Richard Cooper: Re query on Woolworths Worth-it 256 box, I'm afraid you've stumped on this one!, as the only info I have on these Worth-it boxes refers to a PVR, and although the box offers the usual aerial in/out RF loop through facilities, no mention is made of the box being fitted with an RF modulator, therefore I would be most interested in the result of the analogue autotune scan on your TV you had referred to.
With regards to you being connected into a communal aerial system, its extremely unlikely that anyone would ever experience problems associated with an excessive signal level when connected into this type of system, as the maximum levels fed into the various apartments / properties are carefully set by the installation engineers at time of installation. Of course things can go wrong with any system, but generally not of the nature referred to.
jb38: Hi jb38. Thank you for your prompt replies.
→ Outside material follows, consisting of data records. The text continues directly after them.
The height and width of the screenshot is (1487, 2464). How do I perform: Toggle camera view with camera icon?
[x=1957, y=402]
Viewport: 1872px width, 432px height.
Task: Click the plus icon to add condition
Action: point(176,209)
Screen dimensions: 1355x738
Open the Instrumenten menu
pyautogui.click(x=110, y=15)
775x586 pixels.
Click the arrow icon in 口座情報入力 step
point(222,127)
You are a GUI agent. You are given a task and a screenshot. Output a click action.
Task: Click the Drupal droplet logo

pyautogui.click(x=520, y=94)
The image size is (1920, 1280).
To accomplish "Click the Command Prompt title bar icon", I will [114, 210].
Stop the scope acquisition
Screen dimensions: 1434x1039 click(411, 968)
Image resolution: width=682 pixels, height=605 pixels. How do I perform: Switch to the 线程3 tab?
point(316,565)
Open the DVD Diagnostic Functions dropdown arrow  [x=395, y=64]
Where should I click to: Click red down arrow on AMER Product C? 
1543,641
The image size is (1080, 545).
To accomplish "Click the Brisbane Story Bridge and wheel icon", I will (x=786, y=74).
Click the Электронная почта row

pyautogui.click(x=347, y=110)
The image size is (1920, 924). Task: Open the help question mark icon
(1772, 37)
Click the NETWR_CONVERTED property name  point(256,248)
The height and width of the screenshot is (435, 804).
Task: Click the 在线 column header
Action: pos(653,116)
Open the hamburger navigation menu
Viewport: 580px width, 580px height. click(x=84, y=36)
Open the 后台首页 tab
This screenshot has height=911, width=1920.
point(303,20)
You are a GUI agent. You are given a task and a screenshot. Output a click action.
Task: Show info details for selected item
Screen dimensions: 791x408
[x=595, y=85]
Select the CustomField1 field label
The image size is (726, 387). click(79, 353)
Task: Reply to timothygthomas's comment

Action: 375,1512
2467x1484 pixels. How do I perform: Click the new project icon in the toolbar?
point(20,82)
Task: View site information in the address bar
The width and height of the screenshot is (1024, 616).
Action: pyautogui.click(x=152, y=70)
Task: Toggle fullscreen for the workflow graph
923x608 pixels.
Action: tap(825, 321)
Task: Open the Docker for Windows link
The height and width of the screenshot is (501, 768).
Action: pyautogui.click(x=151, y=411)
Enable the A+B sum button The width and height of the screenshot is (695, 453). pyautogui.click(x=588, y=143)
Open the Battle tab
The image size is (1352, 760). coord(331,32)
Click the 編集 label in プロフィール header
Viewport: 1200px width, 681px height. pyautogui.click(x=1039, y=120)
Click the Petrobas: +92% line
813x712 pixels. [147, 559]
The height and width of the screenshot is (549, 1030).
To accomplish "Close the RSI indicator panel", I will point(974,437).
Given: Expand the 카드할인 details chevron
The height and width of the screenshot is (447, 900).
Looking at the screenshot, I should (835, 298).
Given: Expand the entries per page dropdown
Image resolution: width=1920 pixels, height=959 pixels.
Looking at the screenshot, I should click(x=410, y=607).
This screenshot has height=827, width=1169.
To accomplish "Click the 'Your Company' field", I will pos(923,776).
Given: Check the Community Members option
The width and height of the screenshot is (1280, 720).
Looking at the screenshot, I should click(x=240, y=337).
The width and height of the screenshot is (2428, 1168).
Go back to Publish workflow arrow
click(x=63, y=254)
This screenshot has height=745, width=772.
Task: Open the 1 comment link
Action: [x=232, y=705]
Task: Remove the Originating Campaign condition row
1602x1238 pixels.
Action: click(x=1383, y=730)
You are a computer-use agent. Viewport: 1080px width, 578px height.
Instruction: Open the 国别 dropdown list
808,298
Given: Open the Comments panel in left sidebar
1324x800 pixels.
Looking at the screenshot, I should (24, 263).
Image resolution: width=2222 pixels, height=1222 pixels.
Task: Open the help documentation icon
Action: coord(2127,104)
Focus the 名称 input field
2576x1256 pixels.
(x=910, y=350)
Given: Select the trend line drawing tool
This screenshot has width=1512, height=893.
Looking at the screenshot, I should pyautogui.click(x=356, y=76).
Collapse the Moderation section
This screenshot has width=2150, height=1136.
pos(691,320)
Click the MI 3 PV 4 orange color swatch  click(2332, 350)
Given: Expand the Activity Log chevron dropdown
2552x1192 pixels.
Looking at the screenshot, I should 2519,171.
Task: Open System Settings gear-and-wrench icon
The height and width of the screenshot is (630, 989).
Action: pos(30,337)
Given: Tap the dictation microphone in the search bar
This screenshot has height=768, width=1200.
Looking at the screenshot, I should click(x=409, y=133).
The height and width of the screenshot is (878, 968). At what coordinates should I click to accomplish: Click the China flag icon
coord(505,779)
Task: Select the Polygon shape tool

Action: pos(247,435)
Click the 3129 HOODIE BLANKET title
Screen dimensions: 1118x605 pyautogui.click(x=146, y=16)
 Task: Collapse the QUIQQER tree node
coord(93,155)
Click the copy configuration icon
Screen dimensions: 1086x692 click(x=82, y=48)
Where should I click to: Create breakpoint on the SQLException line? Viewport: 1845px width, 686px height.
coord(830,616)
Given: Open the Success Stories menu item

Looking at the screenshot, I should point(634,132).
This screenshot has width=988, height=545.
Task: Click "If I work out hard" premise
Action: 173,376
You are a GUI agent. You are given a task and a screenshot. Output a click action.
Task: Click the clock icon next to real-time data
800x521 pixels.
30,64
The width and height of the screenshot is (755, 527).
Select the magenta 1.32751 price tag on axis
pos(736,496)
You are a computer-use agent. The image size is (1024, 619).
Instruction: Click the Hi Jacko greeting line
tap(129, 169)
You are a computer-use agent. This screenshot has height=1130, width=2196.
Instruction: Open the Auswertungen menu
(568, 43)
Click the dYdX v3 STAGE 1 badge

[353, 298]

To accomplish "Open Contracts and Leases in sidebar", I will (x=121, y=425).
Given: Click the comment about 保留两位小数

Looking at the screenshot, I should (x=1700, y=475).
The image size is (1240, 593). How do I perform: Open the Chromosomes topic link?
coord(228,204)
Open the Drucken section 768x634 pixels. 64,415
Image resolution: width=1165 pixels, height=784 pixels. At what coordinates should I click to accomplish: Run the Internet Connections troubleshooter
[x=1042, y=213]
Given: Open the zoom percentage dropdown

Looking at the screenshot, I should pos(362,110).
Using the Woolworth's stb, the tv, which is an old Wharfedale L1911W-A will only pick up signals on the channels between 39 and 59 on which Tacolneston transmits its most powerful digital muxes, so this is loop-through, isn't it? At a cost of ?16.99 in 2009 for the Woolworths stb, I could hardly expect it to have a built-in rf modulator really, could I? Fortunately the Topfield PVR 5800 does, so if the SCART input to the tv fails, I can give the tv a modulated signal from the PVR using a simple aerial lead connection from the PVR to the tv. I can choose the modulating channel and i've chosen 53 because Tacolneston doesn't use that one. So this set-up will do me as long as the Topfield PVR lasts!!!
As far as the communal aerial system is concerned, would the engineers have adjusted the signal strength to be optimal at some 'sampled' flats, or would they have erred on the side of a 'lowish signal strength? What do you think? Richard, Norwich.